I must admit that I am rather confused.  Who "allocates" the SETA code ... or perhaps it is better to ask ... is this code officially registered against a business?  Can you change the SETA code without going through official channels, or is it merely for statistical purposes.

I have looked at our CK documents and don't see it listed anywhere there, and can't find any registration of SDL so can't link any SIC codes to that.

Furthermore Pastel Payroll has an extensive list of SIC codes, but not as extensive as the tool at stats SA.  So I can't get an exact match.

Still more confusing is the fact that you can give individuals in the company different SIC codes.

----------


## Dave A

> Furthermore Pastel Payroll has an extensive list of SIC codes, but not as extensive as the tool at stats SA.  So I can't get an exact match.


I'm finding the same problem with the Intercode software I'm currently setting up - hence my current scratch around the SIC code issue.

What I do know (from the time I was actively involved with AgriSETA) is the SIC codes are (or were) being made more granular and has been added to in a fairly big way over the past 5 years or so.

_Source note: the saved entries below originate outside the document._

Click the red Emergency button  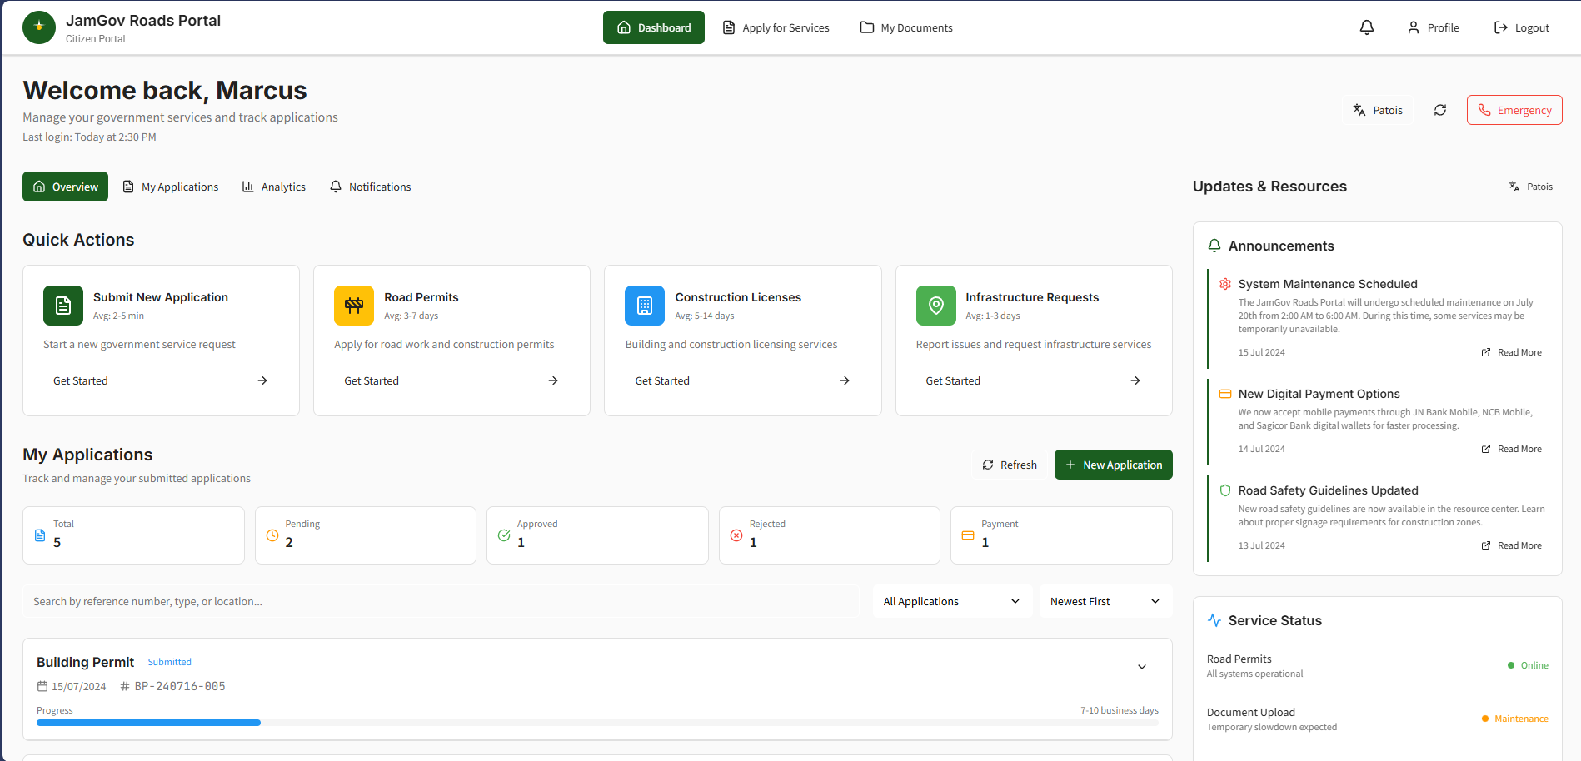1514,110
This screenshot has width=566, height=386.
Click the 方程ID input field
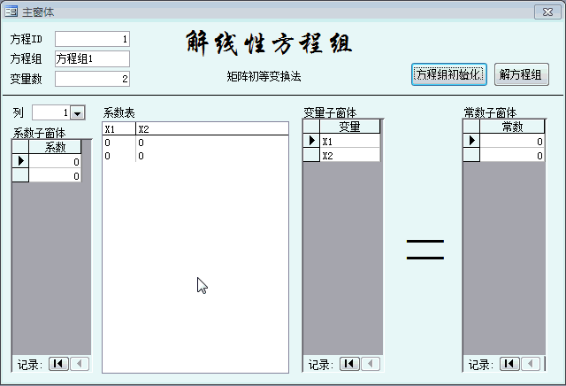point(92,39)
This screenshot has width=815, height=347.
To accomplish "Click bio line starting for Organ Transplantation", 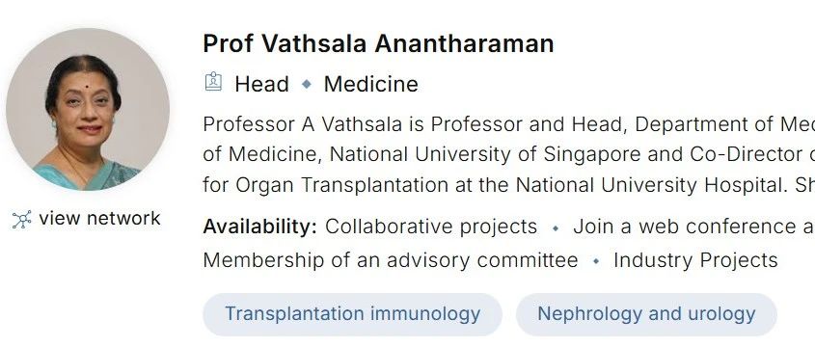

What I don't know with absolute certainty right now is who is in charge of generating them (just who is the authority here?).

I also suspect issues with matching them up across different sources, although I haven't got to closely interrogating that aspect as yet.

When it comes to the limitations of software in this regard, I expect our next step would be to give the software developers feedback on the issue.

----------


## Christel

Hello,
I've just returned from a PAYE update course and can report that the SIC codes they are referring to w.r.t. ETI is called the SIC7 codes, and I found it on the SARS website.  It is NOT the same as the SDL/SETA SIC codes.  

I found a list in the document called:  SARS_PAYE_BRS - PAYE Employer Reconciliation_(Including the ETI Requirements)_v12 1 3.doc   - Appendix E (From page 68 onwards).

----------


## Dave A

Well, the good news is the Stats SA tool I linked to earlier are also the SIC7 codes, and the results do tie up with the SARS document Christel referred to above.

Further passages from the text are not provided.